EABO casualty evacuation requires a significant shift in approach from what the services practiced in Iraq and Afghanistan. With U.S. air superiority in those conflicts, casualty evacuation guidelines stressed the “golden hour,” in which transfer to definitive surgical care within an hour greatly improved casualty outcomes. In future wars, neither air superiority nor casualty evacuation within the golden hour are guaranteed.
Instead, forward units will need experience providing prolonged casualty care until evacuation is possible. Furthermore, advances in remote surveillance and targeting make the large footprint of a full Role 2 medical setup (which includes an operating room) vulnerable to enemy detection, not to mention how the transport and supply demands of such an outfit restrict the flexibility favored by the EABO approach. Currently, a novel approach to field medical care using damage control resuscitation (DCR) teams is being piloted with the Marine Corps as a potential solution.

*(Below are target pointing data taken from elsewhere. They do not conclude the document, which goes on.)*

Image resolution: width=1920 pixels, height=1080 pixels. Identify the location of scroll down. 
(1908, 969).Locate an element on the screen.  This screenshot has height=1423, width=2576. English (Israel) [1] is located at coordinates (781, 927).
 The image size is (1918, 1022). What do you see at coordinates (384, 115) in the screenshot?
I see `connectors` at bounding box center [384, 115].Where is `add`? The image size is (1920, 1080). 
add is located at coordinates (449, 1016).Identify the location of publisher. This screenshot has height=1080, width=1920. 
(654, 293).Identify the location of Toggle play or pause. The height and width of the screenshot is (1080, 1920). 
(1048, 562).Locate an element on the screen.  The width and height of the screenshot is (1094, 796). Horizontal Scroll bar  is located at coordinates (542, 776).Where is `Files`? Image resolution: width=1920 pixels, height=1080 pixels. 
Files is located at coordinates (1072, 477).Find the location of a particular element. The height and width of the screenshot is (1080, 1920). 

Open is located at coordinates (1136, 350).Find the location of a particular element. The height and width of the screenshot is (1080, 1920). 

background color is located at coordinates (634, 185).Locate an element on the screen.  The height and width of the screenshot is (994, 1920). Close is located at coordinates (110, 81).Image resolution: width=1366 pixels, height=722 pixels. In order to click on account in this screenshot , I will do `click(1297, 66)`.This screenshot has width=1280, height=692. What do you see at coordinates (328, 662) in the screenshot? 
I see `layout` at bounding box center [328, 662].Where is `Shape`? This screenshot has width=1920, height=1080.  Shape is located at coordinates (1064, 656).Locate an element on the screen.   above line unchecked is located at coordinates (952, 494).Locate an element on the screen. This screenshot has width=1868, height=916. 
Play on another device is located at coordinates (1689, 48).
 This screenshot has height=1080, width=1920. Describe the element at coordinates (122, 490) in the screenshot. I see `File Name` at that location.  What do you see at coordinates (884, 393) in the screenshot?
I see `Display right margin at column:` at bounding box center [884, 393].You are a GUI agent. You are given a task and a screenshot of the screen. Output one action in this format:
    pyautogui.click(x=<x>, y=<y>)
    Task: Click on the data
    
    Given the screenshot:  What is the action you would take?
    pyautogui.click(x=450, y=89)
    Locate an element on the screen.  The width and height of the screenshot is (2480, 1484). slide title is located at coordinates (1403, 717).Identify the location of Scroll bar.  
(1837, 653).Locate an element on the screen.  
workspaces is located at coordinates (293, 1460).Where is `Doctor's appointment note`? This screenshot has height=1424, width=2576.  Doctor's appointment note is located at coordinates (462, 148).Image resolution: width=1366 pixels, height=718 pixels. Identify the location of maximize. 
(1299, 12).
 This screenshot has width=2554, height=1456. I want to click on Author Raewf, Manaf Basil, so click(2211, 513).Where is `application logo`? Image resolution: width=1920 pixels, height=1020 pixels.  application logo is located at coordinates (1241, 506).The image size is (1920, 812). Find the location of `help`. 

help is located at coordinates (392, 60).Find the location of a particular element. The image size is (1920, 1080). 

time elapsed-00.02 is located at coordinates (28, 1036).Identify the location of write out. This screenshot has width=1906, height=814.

Consisting of an emergency medicine physician, a trauma or critical care nurse, and six corpsmen, a DCR team is equipped to move forward and receive casualties close to the point of injury to begin resuscitation. As forces push toward enemy lines, this eight-person team offers the highest capability medical response with the smallest footprint. In training exercises, the DCR team functioned using supplies from one or two small shipping containers and established a two- to four-bed emergency room in 20 minutes. If the emergency room needs to be farther forward than the shipping containers allow, utility terrain vehicles (UTVs) are used to transport supplies from the shipping containers to the emergency room. UTVs also can be outfitted with oxygen-delivery and monitoring devices to swiftly transport casualties from point of injury to the emergency room as needed.
Remaining Obstacles
Despite these advances in forward-deployed medical care, there are still limitations to address. Lack of an available surgeon limits the capacity for life-saving interventions for certain injuries, such as intra-abdominal penetrating wounds. Even with the significant reduction in footprint, establishing a formal emergency room and requiring small shipping containers for supplies may not be feasible in certain situations. And having to provide prolonged casualty care in a low-resource environment when blood, medications, and oxygen are all limited challenges the ability to keep a casualty alive. These issues merit further experimentation.
New triage techniques are being adapted to identify which casualties a DCR team can adequately care for and which will need priority evacuation (when possible) for early surgical intervention. In situations that may not allow for shipping containers and an emergency room, “provider bags” are being adopted from doctors attached to special operations units who carry everything needed to provide resuscitative care. Finally, tactical resupply vehicles (TRVs) are being considered for their potential to restock blood, fluids, and medications during prolonged casualty care.
Expeditionary warfare places a premium on units that can function effectively despite the environmental and logistical challenges of operating in the contested and austere settings of EABO. The unique medical limitations in these environments could potentially neutralize even the most advanced tactical groups. Solutions, such as augmenting casualty care with UTVs and TRVs and using low-resource interventions for weather-related injuries, should be tested in targeted training scenarios and discussed with allies. EABO will require the Marine Corps adopt better logistical processes for medical mobility and preparedness.